5. Whereas our society tends to subscribe to the view that big is better, Citizen Advocacy is a small-scale, low-key, helping form.

Our culture predisposes us to equate "bigger" with "better," as mirrored in the commercial advertisers' use of prefixes such as "super," "mega," and the like -- to the point of reducing such words to clichés. In the human services, the fixation with grandness can be seen in such manifestations as ever-swelling budgets ("more money will solve the problem"), large buildings, armies of workers, and self-congratulatory hyperbole about the magnitude of its achievements. Citizen advocacy programmes, on the other hand, typically have small budgets, few paid staff, and modest offices. Indeed, Citizen Advocacy is not to be found in the office, but in the relationships established by the programme which continue to grow in the community. Citizen Advocacy thus lives, imperceptibly, in the community.

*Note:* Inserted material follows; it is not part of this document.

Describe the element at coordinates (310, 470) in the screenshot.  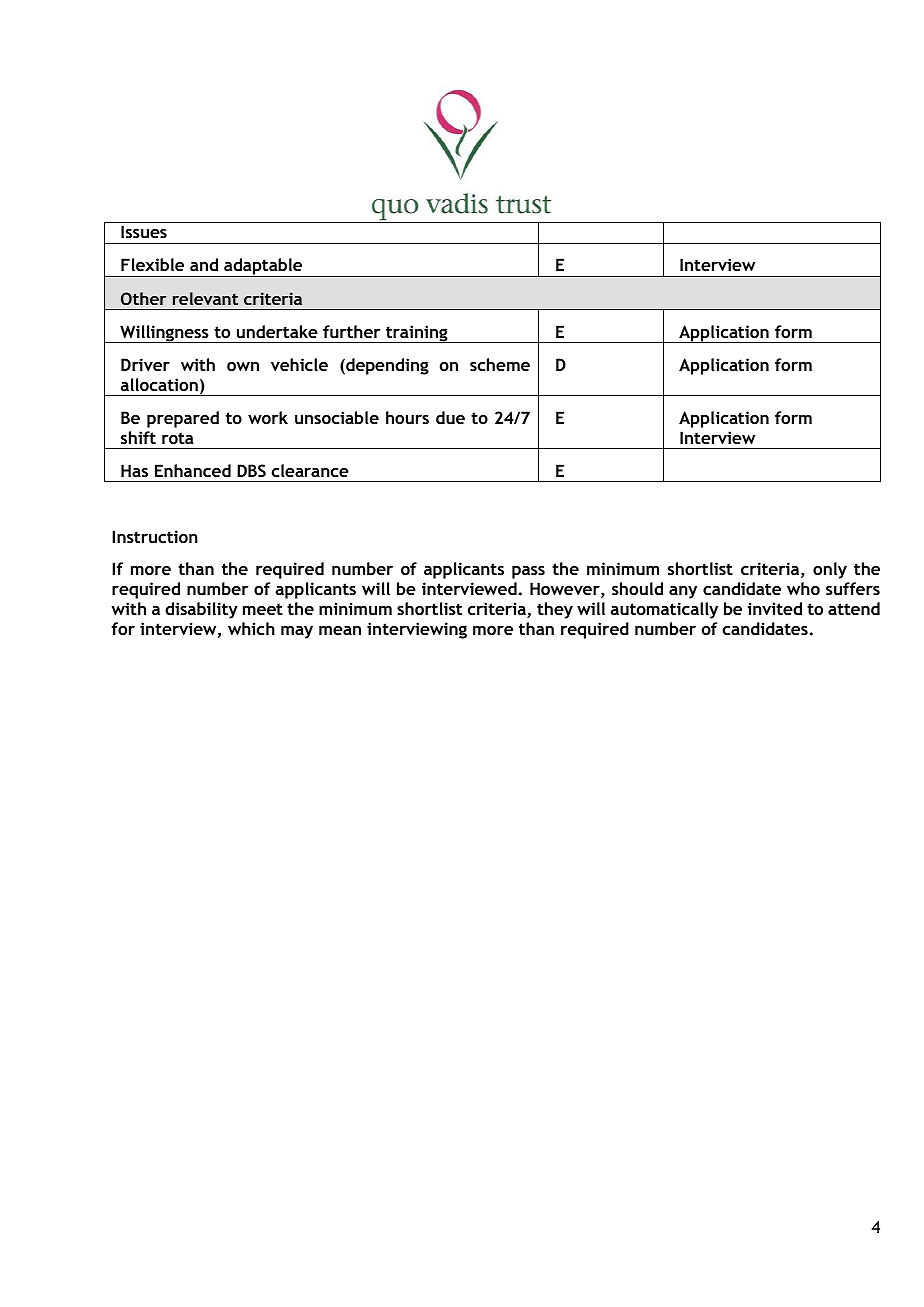
I see `clearance` at that location.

It can be sobering to reflect on the realities which confront Citizen Advocacy. However, that realisation must not be the cause for despair. Instead, those of us in the Citizen Advocacy movement must draw comfort, even inspiration, from the demonstrable truth that there are people who will respond to the needs of their fellow citizens, even though they have no prior responsibility to do so, and for which they will not receive external or material rewards. By retaining such a faith and bringing it to life in our work, we can ensure that despite swimming against the tide, Citizen Advocacy will not sink into oblivion.